(Rows from a dataset)
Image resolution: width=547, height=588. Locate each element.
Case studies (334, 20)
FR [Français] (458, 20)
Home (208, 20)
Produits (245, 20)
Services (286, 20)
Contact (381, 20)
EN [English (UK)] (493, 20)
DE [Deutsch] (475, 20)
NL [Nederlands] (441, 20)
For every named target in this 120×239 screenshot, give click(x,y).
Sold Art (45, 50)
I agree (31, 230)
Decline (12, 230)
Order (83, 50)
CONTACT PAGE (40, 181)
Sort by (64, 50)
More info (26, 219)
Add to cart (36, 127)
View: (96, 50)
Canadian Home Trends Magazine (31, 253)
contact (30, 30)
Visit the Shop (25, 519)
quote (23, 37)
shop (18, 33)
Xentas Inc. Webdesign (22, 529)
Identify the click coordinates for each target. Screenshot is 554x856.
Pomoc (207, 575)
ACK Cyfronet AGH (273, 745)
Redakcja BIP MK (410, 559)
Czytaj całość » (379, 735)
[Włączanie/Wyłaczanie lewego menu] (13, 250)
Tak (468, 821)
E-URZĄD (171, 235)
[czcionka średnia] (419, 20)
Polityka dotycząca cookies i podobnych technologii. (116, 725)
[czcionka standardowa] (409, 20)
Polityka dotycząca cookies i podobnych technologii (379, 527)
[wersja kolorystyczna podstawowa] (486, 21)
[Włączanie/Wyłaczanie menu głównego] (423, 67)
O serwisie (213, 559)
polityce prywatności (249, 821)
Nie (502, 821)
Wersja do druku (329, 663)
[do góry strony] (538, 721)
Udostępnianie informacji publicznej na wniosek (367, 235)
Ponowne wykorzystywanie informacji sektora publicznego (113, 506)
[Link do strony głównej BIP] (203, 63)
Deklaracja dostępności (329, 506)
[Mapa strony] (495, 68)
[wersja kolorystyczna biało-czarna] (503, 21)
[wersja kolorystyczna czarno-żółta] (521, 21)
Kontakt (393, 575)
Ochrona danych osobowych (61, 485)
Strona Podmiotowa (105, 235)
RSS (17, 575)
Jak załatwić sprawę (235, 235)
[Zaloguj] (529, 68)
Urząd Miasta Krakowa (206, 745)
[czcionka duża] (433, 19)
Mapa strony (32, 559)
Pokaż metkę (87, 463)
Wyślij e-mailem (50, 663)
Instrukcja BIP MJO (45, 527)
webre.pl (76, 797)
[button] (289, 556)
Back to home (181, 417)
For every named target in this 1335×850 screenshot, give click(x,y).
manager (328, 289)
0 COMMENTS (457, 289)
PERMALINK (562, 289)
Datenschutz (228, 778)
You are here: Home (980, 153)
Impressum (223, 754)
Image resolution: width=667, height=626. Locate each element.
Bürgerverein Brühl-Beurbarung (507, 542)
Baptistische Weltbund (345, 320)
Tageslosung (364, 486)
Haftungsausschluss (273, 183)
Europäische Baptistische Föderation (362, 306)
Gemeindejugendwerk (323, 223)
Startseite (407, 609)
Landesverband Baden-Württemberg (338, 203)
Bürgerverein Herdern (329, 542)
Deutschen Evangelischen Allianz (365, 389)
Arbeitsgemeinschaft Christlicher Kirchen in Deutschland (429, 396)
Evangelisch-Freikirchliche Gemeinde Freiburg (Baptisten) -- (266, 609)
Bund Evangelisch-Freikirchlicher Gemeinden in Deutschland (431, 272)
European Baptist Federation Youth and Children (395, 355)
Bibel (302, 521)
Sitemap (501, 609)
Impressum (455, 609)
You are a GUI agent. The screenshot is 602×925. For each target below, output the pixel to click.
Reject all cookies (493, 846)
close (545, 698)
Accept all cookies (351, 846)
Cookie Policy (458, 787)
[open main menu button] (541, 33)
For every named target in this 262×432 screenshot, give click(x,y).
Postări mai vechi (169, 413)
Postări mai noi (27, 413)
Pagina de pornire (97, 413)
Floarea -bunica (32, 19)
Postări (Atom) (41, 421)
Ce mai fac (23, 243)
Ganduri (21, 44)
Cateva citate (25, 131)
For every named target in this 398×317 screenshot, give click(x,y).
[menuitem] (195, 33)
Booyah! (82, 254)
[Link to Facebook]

Required work -> Gather every line of the material that contains the string "width", treating uppercase and lowercase as different.

Task answer ->
Image resolution: width=547, height=588. Locate each element.
Image resolution: width=667, height=626. Locate each element.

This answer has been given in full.